Many children enjoy playing with dominoes – the little black and white rectangles that are stacked on end in long lines and then tipped over, one after the other. The physics of this chain reaction is fascinating, and it’s helped give rise to the term “the domino effect,” used to describe situations where one event has much larger-than-expected consequences for other events.
Lily Hevesh was 9 years old when she began collecting and building dominoes, and by the time she was 14, her set had grown to hundreds of thousands of pieces. She now creates mind-blowing domino installations, and has amassed more than 2 million YouTube subscribers watching her creations come to life. When she starts a new project, Hevesh begins by considering the theme or purpose of the installation and brainstorming images or words that might be useful for the design.
The dominoes in a set, also known as bones, cards, men or tiles, are normally twice as wide as they are tall. Each has an identity-bearing side, called an end, and a blank or identically patterned side. The dominoes’ identifying marks, or pips, are typically an arrangement of dots similar to those on a die; some of the pips are colored (black, white, or both) while others are bare, or “blank.” A set may be made of any number of different materials. Sets that are made of natural materials such as bone, silver lip ocean pearl oyster shell (mother-of-pearl), ivory or a dark hardwood such as ebony, have a more elegant look and feel.
Dominoes are most commonly used to play positional games. The players take turns placing a domino edge-to-edge against another in such a way that the adjacent sides match, either by identical values or by forming some specified total value. Dominoes can also be used to play solitaire and trick-taking games that were once popular in certain places to circumvent religious prohibitions against the use of cards.

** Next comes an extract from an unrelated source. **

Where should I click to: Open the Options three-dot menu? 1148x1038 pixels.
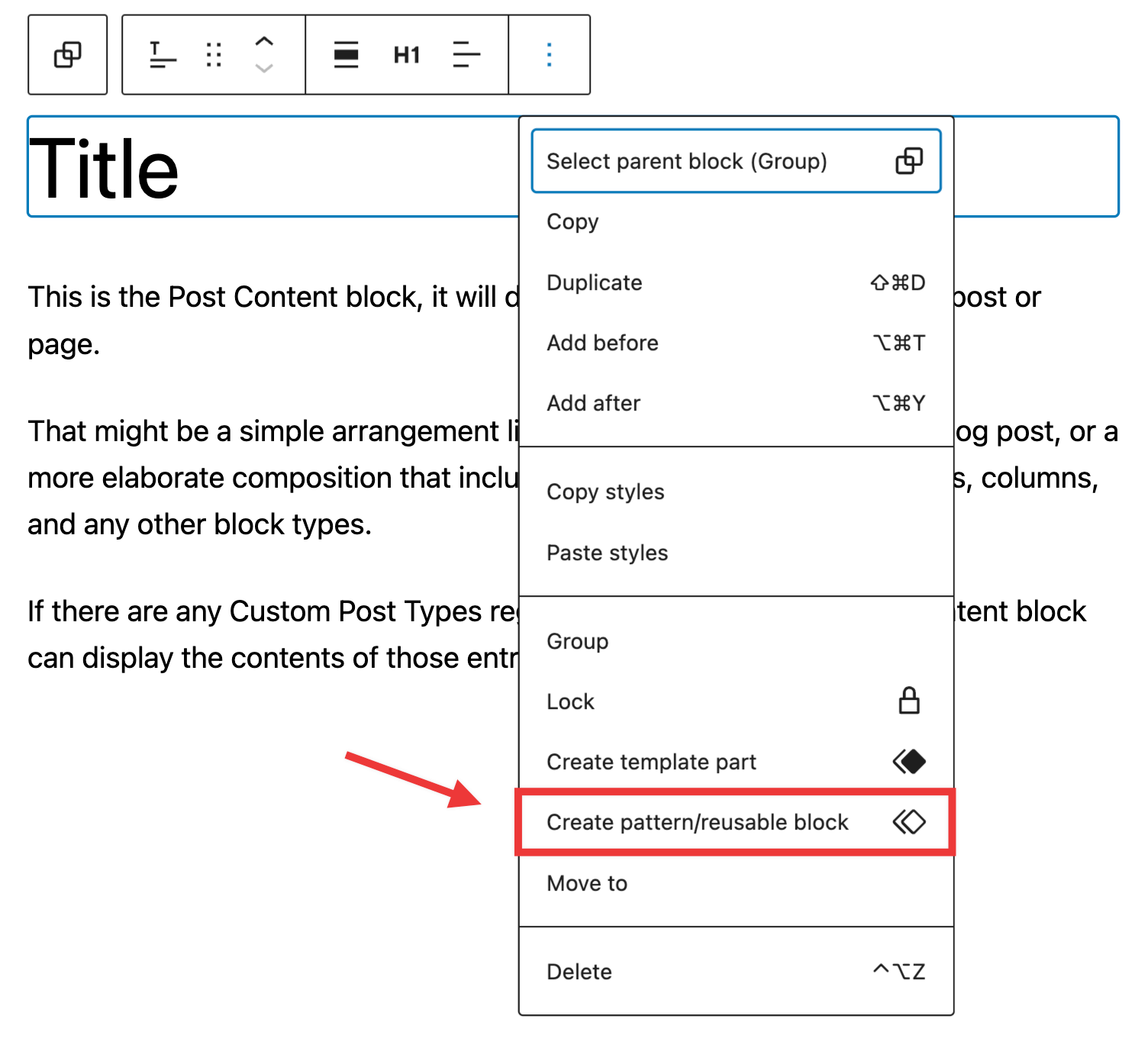click(x=548, y=55)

Dominoes can be arranged in many ways, including a simple straight or curved line. They can be stacked in a circle, into a spiral, or into other shapes. In addition to being fun for kids and adults, the pieces can be used to make artistic designs. In fact, professional domino artists compete to build the most impressive domino effect or reaction in front of an audience. Some of these designs are truly astonishing, and they can take a few nail-biting minutes for the entire installation to fall.